Stories about love tend to default to youth, focusing on the trials and tribulations of teenage crushes, 20-something dating blunders, and, increasingly, 30-something romance. But there’s no end date to desirability, and luckily, there are some books and movies that recognize the importance of sexuality at all ages. These stories each satisfy a different kind of craving, but in them all, you’ll find a strong sense of intimacy, the occasional dose of welcome corniness, and sometimes, a face-flushing scene that will stay on your mind for days.
Spending by Mary Gordon What if a middle-aged female artist had all of the...benefits...traditionally afforded to established male artists? When the protagonist of this novel, Monica, meets a wealthy benefactor, she finds out—and it leads to a (quite literally) orgasmic artistic epiphany.

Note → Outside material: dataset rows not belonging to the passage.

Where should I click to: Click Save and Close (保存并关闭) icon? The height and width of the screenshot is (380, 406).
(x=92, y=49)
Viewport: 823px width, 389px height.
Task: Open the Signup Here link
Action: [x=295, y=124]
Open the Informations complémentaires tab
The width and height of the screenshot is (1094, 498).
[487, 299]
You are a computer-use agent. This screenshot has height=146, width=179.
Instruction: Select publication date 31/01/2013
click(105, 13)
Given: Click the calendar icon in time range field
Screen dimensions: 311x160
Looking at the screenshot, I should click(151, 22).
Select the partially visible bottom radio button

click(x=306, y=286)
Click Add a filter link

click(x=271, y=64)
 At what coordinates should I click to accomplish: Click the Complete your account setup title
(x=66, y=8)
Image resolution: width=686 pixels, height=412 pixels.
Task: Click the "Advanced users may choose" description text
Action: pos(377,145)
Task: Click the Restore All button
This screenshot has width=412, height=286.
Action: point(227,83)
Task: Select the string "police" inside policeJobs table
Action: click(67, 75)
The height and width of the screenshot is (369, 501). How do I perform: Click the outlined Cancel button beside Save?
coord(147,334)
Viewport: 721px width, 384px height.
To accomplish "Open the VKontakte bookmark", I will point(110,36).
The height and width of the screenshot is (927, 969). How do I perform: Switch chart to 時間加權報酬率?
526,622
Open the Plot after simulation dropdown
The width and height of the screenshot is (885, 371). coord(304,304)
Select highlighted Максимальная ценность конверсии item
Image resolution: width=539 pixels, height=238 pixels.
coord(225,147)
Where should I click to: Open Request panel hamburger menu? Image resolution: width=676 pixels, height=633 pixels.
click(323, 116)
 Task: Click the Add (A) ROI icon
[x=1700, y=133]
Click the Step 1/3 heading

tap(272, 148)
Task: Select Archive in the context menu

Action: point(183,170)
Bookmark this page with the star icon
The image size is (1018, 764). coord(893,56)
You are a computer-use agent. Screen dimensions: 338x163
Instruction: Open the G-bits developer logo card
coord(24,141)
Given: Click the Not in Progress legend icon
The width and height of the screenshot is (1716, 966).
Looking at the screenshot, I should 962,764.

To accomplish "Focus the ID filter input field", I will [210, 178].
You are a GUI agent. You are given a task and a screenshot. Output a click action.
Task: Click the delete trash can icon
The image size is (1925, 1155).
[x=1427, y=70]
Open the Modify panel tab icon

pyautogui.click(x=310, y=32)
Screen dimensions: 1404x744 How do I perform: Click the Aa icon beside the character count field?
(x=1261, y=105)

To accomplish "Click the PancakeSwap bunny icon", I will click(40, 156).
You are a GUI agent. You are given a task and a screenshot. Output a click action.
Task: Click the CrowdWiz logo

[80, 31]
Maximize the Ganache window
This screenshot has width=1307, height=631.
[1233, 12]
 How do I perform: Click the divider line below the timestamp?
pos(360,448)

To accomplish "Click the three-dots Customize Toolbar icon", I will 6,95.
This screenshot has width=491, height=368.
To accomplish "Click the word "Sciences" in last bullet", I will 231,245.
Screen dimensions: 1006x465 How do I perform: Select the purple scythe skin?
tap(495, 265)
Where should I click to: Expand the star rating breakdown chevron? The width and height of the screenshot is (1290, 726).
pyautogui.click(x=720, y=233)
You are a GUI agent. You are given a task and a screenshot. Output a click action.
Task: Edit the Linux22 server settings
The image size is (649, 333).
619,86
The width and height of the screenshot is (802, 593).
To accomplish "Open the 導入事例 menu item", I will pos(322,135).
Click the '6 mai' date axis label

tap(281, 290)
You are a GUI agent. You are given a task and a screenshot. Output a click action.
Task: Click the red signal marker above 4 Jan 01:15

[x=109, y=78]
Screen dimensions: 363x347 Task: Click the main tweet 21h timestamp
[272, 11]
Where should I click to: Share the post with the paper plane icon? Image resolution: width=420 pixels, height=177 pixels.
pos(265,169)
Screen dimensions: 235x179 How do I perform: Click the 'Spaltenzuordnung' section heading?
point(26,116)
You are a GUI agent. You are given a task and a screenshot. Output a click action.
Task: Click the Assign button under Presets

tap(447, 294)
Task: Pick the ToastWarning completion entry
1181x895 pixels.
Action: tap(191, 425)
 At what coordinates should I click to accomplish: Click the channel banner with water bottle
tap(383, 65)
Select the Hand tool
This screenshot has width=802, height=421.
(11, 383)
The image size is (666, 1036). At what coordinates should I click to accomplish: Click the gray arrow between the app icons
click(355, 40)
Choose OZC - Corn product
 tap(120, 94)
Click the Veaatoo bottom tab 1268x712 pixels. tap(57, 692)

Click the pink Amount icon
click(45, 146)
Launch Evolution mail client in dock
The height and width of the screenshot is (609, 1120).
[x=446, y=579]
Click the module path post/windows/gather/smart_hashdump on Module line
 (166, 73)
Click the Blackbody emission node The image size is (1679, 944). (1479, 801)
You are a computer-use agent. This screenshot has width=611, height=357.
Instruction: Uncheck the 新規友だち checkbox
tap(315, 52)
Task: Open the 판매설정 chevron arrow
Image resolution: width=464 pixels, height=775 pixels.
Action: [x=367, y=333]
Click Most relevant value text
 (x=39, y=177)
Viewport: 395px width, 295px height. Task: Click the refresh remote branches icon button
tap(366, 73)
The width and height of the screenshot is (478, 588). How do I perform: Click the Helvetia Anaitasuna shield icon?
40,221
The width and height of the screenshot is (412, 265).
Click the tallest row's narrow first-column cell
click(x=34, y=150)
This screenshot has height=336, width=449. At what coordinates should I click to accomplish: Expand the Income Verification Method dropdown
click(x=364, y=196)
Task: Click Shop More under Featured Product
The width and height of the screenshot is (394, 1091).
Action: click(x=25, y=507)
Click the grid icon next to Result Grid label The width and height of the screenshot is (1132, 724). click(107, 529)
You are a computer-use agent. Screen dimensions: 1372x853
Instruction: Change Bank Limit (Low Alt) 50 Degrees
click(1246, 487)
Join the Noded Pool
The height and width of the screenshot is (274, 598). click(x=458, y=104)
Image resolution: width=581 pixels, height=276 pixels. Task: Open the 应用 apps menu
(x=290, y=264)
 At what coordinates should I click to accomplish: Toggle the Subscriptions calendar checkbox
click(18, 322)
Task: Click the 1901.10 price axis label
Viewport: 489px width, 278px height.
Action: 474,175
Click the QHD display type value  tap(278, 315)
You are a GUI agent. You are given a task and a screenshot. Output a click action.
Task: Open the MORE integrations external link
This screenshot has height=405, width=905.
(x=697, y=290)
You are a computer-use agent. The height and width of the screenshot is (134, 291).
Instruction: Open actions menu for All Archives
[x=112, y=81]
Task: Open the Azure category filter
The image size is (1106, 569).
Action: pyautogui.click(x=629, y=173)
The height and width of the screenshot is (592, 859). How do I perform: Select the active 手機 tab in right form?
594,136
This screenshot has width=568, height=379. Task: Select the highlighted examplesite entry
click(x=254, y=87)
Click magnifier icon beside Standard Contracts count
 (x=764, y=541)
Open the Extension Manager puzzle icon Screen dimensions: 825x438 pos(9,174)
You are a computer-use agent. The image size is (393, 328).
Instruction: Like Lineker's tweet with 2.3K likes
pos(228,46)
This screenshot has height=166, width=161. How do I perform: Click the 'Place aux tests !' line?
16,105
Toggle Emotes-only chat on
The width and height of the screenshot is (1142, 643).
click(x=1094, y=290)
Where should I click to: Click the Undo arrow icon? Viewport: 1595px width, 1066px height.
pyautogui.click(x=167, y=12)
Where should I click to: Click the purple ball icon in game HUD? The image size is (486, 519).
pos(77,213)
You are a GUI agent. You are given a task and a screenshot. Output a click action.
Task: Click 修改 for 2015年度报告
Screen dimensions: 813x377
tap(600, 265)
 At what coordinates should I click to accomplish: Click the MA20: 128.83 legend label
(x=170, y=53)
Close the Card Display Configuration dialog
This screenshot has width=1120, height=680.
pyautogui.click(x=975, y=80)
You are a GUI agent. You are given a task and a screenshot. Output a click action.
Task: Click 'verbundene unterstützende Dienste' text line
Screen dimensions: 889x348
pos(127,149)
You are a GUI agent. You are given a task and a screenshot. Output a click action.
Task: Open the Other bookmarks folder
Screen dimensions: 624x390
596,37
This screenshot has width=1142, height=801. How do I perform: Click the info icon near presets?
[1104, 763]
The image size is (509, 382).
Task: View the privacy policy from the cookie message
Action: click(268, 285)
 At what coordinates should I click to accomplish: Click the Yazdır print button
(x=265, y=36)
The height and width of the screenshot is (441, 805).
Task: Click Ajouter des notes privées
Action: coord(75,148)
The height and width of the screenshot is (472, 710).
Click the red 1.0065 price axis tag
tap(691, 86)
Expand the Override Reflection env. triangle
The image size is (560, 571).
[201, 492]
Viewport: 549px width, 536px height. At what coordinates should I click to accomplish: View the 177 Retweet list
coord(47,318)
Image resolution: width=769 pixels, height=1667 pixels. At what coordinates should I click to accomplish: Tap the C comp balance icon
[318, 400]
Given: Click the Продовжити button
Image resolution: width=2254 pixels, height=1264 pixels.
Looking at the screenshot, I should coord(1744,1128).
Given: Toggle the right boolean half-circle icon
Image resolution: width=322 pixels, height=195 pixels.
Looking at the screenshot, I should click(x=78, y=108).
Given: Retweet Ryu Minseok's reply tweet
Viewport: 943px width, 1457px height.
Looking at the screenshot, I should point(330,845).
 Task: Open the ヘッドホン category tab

How Stella Got Her Groove Back (1998) By today’s standards, the successful, 40-year-old stockbroker played by none other than the iconic Angela Bassett realistically never lost her groove. But still, a romance movie that explores the complexities of an age-imbalanced relationship makes for a feel-good watch (even if it comes along with some unexpected emotional plot twists.
It’s Complicated (2009) There’s no discussion of a later-in-life intimacy story without a nod to Nancy Meyers. Her oeuvre, after all, isn’t just about fantastic kitchens: This classic pairs Alec Baldwin and Meryl Streep as two divorcees in a will-they-or-won’t-they again all about rekindling their sex lives.
Erotic Stories for Punjabi Widows by Balli Kaur Kaswal There’s obvious power in learning how to vocalize your deepest desires—and while that’s not what a group of London-based Sikh widows expected to take away from their English class, one woman’s discovery of a book of erotica leads them down this path. While this novel may not hone in on romance, it spirals out into an especially compelling mystery.
Just Wright (2010) When an unlucky-in-love physical therapist, played by Queen Latifah, is tasked with helping an injured basketball star (played by Common) get back on the court, she’s not naive enough to expect any feelings to arise between the two. But of course: This is a love story, and it’s one that allows its characters the space to find both love and success in their work lives.
Last Chance Harvey (2009) Sometimes, it’s your deepest shared dissatisfactions that draws you to another person. That may not be the most romantic truth, but it is the relatable factor at the core of this Dustin Hoffman and Emma Thompson rom-com—and the duo’s less-than-optimistic perspective are what make their chemistry even more heartening.
Find Me by André Aciman Was your favorite character in Call Me By Your Name actually...Elio’s dad? Good news: the first part of Aciman’s sequel is totally devoted to Samuel “Sami” Perlman’s later-in-life sexual reawakening. The later parts of the book also bring back Oliver and Elio in a conclusion to their story that might read a little like fan-fiction—but what’s the harm in that?